- **GEGEBENE ANWEISUNG 1**
Nenne die Verfasser aller Beiträge im Thread über die Penn Slammer in der Reihenfolge, in der die Beiträge erscheinen.

- **VORLIEGENDER TEXT**
══════════
# Penn Slammer für Ostsee pilken?



## MarcoHo (29. April 2011)

Hallo an alle,
da ich dieses Jahr zum ersten mal an die Ostsee vom Kutter aus zum pilken fahre und ich mir gerade meine Ausrüstung zusammenstelle würde ich gerne wissen was ihr von der Penn Slammer in der Größe 360 oder 460 handelt.
Würde mich über viele Antworten freuen.

LG


----------



## Sylverpasi (29. April 2011)

*AW: Penn Slammer für Ostsee pilken?*

Hey ich fische seit Jahren schon die 360iger ... Völlig ausreichend!


----------



## MarcoHo (29. April 2011)

*AW: Penn Slammer für Ostsee pilken?*

Danke für die schnelle Antwort.
Bist Du auch von der Qualität überzeugt?
══════════
- **INHALT DER EINTRÄGE**
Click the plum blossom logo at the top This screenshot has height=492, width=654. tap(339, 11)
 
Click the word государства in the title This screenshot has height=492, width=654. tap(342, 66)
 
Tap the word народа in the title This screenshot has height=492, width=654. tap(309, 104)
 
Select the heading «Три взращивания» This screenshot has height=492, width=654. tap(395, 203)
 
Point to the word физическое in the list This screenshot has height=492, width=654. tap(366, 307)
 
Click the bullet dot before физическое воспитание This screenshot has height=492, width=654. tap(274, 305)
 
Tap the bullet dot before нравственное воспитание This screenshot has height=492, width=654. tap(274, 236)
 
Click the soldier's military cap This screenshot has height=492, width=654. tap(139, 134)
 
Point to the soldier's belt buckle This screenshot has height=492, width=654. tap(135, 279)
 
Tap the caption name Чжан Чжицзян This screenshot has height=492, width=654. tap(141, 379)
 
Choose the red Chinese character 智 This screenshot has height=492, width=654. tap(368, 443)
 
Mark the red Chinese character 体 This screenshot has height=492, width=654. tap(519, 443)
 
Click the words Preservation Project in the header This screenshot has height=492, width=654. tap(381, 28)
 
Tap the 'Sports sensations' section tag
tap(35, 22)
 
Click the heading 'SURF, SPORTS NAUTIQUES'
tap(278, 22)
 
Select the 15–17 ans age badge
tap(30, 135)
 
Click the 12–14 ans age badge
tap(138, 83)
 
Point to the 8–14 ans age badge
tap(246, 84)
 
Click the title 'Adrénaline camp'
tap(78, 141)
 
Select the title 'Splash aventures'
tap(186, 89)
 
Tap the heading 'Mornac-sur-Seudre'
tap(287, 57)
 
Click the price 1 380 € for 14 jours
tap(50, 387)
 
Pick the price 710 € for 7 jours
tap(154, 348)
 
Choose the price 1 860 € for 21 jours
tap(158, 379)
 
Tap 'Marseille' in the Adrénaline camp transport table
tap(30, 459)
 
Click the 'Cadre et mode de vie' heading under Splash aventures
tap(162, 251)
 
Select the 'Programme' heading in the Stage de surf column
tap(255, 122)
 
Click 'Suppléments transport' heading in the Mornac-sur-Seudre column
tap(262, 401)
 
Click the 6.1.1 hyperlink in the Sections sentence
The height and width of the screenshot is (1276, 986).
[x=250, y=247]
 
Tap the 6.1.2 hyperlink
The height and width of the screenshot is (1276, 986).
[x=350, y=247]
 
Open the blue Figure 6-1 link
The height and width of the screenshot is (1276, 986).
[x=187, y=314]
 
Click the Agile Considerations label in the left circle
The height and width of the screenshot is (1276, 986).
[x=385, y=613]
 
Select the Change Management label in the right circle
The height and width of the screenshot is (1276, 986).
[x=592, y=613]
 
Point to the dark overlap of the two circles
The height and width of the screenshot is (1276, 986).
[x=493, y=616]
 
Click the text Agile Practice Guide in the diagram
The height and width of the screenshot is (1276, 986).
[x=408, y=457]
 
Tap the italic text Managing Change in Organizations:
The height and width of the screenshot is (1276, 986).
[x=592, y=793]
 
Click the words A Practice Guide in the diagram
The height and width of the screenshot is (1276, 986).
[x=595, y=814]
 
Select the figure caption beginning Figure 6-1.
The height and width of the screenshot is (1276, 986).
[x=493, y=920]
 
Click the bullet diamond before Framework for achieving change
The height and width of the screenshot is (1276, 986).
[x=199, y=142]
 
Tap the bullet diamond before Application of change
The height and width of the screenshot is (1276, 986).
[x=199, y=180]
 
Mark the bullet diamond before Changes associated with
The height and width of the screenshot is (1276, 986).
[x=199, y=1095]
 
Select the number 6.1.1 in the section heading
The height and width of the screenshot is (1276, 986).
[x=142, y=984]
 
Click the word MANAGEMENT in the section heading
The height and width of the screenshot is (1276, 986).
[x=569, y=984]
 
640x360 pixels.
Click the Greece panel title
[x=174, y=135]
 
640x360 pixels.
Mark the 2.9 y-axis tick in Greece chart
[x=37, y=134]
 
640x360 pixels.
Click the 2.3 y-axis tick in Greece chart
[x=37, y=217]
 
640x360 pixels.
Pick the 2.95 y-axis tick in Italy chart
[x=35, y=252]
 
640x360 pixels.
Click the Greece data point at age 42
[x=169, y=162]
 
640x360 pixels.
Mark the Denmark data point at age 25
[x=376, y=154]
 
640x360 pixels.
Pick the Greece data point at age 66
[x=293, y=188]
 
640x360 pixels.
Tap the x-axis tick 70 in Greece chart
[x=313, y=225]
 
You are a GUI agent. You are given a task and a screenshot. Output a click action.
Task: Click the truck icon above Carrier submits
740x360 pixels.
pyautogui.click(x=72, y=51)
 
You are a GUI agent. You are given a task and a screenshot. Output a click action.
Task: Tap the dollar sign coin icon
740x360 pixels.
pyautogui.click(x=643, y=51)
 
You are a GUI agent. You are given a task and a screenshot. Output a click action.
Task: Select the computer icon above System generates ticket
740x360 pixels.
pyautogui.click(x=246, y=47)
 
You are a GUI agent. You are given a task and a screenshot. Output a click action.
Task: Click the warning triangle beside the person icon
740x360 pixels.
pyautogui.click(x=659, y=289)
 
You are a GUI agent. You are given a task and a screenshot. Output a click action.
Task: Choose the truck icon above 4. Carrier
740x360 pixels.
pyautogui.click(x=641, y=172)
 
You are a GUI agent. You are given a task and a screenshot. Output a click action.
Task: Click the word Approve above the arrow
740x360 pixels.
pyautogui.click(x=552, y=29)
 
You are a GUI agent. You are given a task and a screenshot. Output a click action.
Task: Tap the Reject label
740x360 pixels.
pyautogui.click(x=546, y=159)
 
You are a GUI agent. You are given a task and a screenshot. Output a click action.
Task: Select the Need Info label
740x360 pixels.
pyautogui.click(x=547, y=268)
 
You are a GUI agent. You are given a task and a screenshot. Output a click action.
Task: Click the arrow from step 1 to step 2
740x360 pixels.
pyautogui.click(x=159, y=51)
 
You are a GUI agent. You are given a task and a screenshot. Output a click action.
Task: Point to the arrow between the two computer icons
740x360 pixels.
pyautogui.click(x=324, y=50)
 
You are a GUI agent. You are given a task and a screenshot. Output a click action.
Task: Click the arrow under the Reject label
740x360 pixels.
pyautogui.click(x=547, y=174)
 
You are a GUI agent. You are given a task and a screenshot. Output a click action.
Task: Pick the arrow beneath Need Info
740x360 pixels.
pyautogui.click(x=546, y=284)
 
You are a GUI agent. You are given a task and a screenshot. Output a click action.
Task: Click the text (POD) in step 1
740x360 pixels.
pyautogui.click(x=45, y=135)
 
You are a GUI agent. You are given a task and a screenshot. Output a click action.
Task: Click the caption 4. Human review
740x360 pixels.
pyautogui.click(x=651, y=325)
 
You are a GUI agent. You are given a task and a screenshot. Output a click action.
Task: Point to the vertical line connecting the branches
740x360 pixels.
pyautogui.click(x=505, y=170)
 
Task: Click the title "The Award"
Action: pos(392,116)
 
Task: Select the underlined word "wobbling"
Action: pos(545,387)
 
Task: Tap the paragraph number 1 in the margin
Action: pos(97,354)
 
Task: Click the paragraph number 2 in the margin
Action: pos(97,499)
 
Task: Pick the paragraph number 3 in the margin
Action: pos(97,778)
══════════
- **GEGEBENE ANWEISUNG 2**
Ersetze in den Einträgen "diagram" durch "chart" und gib die Zeilen beginnend mit der Zeile, die "Click the Agile" enthält, und endend mit der Zeile, die "[x=142, y=984]" enthält, sonst unverändert wieder.

- **ERGEBNIS DER ÜBUNG 1**
MarcoHo, Sylverpasi, MarcoHo

- **ERGEBNIS DER ÜBUNG 2**
Click the Agile Considerations label in the left circle
The height and width of the screenshot is (1276, 986).
[x=385, y=613]
 
Select the Change Management label in the right circle
The height and width of the screenshot is (1276, 986).
[x=592, y=613]
 
Point to the dark overlap of the two circles
The height and width of the screenshot is (1276, 986).
[x=493, y=616]
 
Click the text Agile Practice Guide in the chart
The height and width of the screenshot is (1276, 986).
[x=408, y=457]
 
Tap the italic text Managing Change in Organizations:
The height and width of the screenshot is (1276, 986).
[x=592, y=793]
 
Click the words A Practice Guide in the chart
The height and width of the screenshot is (1276, 986).
[x=595, y=814]
 
Select the figure caption beginning Figure 6-1.
The height and width of the screenshot is (1276, 986).
[x=493, y=920]
 
Click the bullet diamond before Framework for achieving change
The height and width of the screenshot is (1276, 986).
[x=199, y=142]
 
Tap the bullet diamond before Application of change
The height and width of the screenshot is (1276, 986).
[x=199, y=180]
 
Mark the bullet diamond before Changes associated with
The height and width of the screenshot is (1276, 986).
[x=199, y=1095]
 
Select the number 6.1.1 in the section heading
The height and width of the screenshot is (1276, 986).
[x=142, y=984]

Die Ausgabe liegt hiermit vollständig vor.